### TAREA A REALIZAR
Muestra cada línea de las entradas siguientes que contenga la cadena "height". Ten en cuenta las mayúsculas y minúsculas.

### ENTRADAS A PROCESAR
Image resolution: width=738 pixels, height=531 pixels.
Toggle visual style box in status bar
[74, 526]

---

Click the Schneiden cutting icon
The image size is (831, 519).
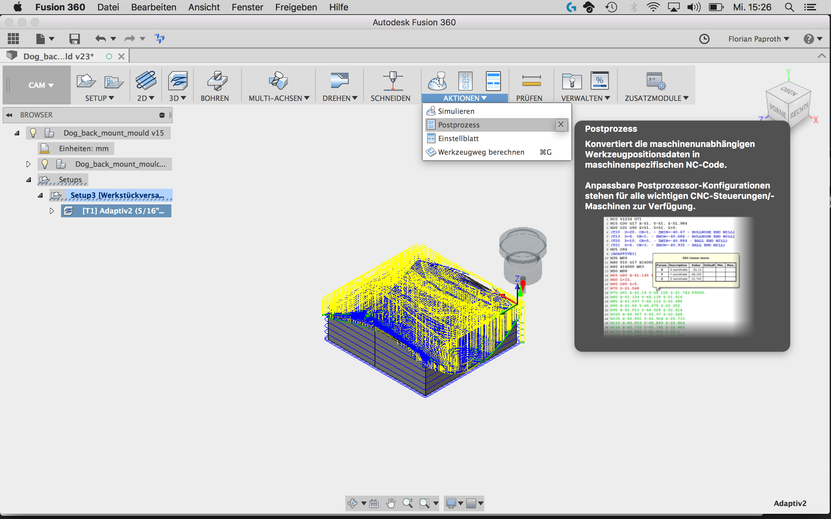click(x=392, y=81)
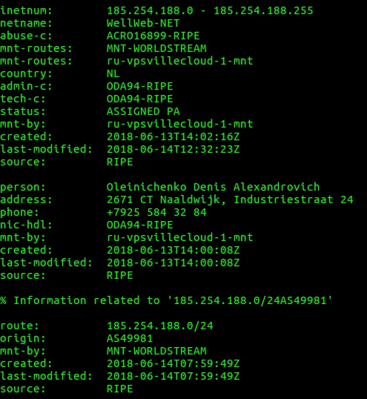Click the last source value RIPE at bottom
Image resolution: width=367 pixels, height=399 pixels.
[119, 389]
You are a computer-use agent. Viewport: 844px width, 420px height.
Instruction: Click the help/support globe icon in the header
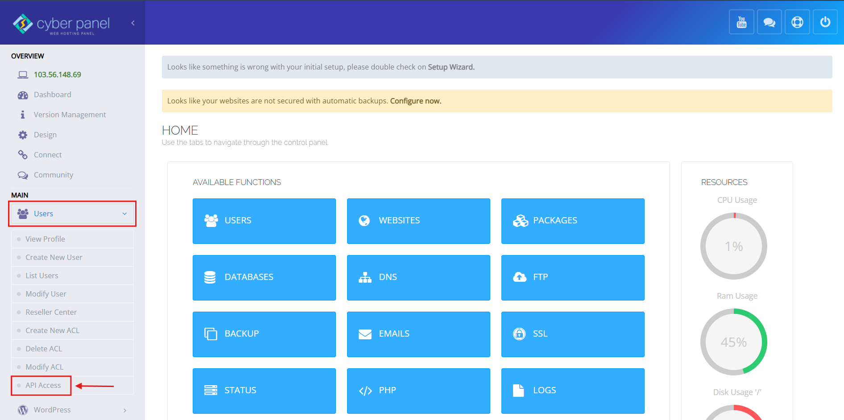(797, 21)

### RESPUESTA COMPLETA
Image resolution: width=738 pixels, height=531 pixels.
Image resolution: width=367 pixels, height=399 pixels.
You are a computer-use agent. Viewport: 844px width, 420px height.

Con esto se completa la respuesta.